I think about this lately because the fragrance industry has lost a lot of that original joy and wonder for me, so what's at stake in this idea of intelligence seems very minor. In the last several years, the industry has so overblown its concept of self and simultaneously so watered down the real experience of fantasy in the products it releases, that I realize now more than ever I need those personal voices, that sense of idiosyncratic style you find in a humble blogger, more than ever. And often I find myself wishing that the self importance contaminating the blogosphere would give it a rest, or crash into the arrogance of the perfume industry on some highway untraveled by less intelligent people. The problem for me lately has been trying to figure out personally what to write about. I've taken a break from blogging because I don't feel I have much to say. I realize now that I do have a lot to say, but saying less has restored something that had gone missing in perfume, some of that mystery I loved and want back.

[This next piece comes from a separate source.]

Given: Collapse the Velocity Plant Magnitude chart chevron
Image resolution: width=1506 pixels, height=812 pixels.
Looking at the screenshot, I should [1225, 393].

Related anecdote: We were filming a movie recently, and for one scene I'd brought a lot of my perfume to the set, filling a large cabinet with it. In the scene, two women sit on the floor before the cabinet. Light from an outdoor swimming pool bounces around them on the walls as they go through the contents of the cabinets, sharing their favorites, trying to put them into words. Filming that scene made me happy. Few of the people on set really understood what it meant to me, the kind of mystery we were exploring. Mostly the crew was men. One of the actresses hadn't seen the cabinet until right before we filmed the scene, and when we walked into the room she was busy talking, until we got to the stash of perfume. Her jaw dropped and she went silent. "I can't talk to you right now," she said, stupefied.
That seemed very smart to me and I look for those moments online in other people's voices.